# [Do this]
Answer these questions about the essay on the film Babakiueria below:
(a) What event do the Aboriginal occupiers block because they think it glorifies war?
(b) What sound does the film end with?
(c) Who rationalized the destruction of Iraqi cultural artifacts as a kind of freedom?

The rest of the film follows the white family as they fall into more and more desperate circumstances because of the well-intentioned but misinformed policies imposed by the Aboriginal occupiers. They block a veterans’ day parade because they think it a barbaric glorification of war. The Minister of White People’s Affairs, an Aborigine with a perpetual smile of gentle condescension, displays actual footage of real-life Australian soccer riots to prove white people’s love of ritual violence. Polluted cities are shown as proof of white primitivism. Over white complaints about disruption of their “ancient trade routes,” highways are torn up and strips of “lovely” green grass and trees planted in their stead. White people are “taught” the ways of Aboriginal civilization by forcibly removing them from their homes, breaking up extended families and ultimately dropping them off in the middle of the outback to fend for themselves. “I wish I’d had such an opportunity,” sighs the avuncular Minister of White People’s Affairs.

The film ends with the sound of broken glass–as the teenage son in the white family, growing angrier and more dangerous, throws a rock to protest what has happened to his family and to their way of life. He is a doomed soul, warring against forces he cannot control, uneducated, without resources of any kind. He seems destined for a life of crime or drink or destitution.

Babakiueria is premised on a crude reversal, but it’s an illuminating one. It is a polemic against the hubris of colonialism and the sad toll inflicted by those who presume to improve the lot of others without consent, participation or cultural understanding of those others. The film works as an object lesson not merely about Australia, of course–it sketches the core emotional dynamic of the English invading Ireland; or the overzealous policing tactics that have led to race riots in American urban centers; or the French colonial administration of Vietnam; or the brutality of South African apartheid-era laws; or the Chinese occupation of Tibet; or the US and Canadian governments’ botched oversight of Native American affairs.

Recently, the American-led administration in Iraq planted a new flag for the Iraqi people. It was designed without widespread input and displaces the old flag–which predated Saddam Hussein. Iraqi citizens were surprised, disgruntled. We Americans like new brands, fresh labels. Not so in every corner of the world. Nor can we be impervious to the tragic back-and-forth of mirrored images: I think of the famous photos of the “highway of death” during the 1991 Gulf War–that long line of burned Iraqi vehicles, their occupants incinerated by our bombs during that first Iraqi war; my mind pairs it with the recent photos of burned American vehicles, their occupants incinerated and strung from bridges. A year ago, our leaders styled their invasion as “Saddam’s choice” rather than our own. As I write, the same leaders are threatening to attack the city of Falluja because residents there “have a choice,” to be made “within days, not weeks.” To negotiate with civic leaders would be a sign of “weakness,” and this Administration does not want to be “bullied.” And so they stand firm behind this impatient, foot-tapping, clock-watching demand for total surrender or else…

Barely a year ago, our troops watched looters and rioters destroy Iraqi cultural artifacts. Donald Rumsfeld rationalized it as a kind of freedom. Coalition forces were pictured amid the smashed ruins of Saddam’s palace, smoking his cigars, their feet on the tables, carrying off “souvenirs.” Fast-forward to now: teenage boys rejoicing as an American Humvee is blown apart and dividing up the possessions of dead US soldiers for “souvenirs.”

# [Recorded information]
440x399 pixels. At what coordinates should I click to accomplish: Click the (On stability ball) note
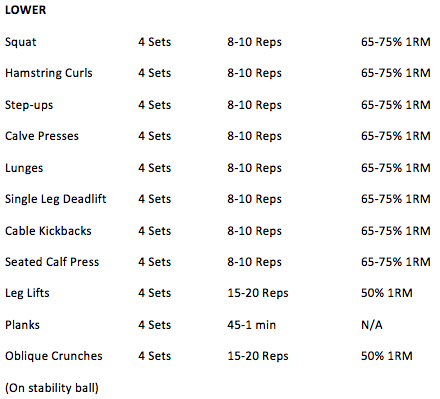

# [Written response]
(a) A veterans' day parade.
(b) The sound of broken glass.
(c) Donald Rumsfeld.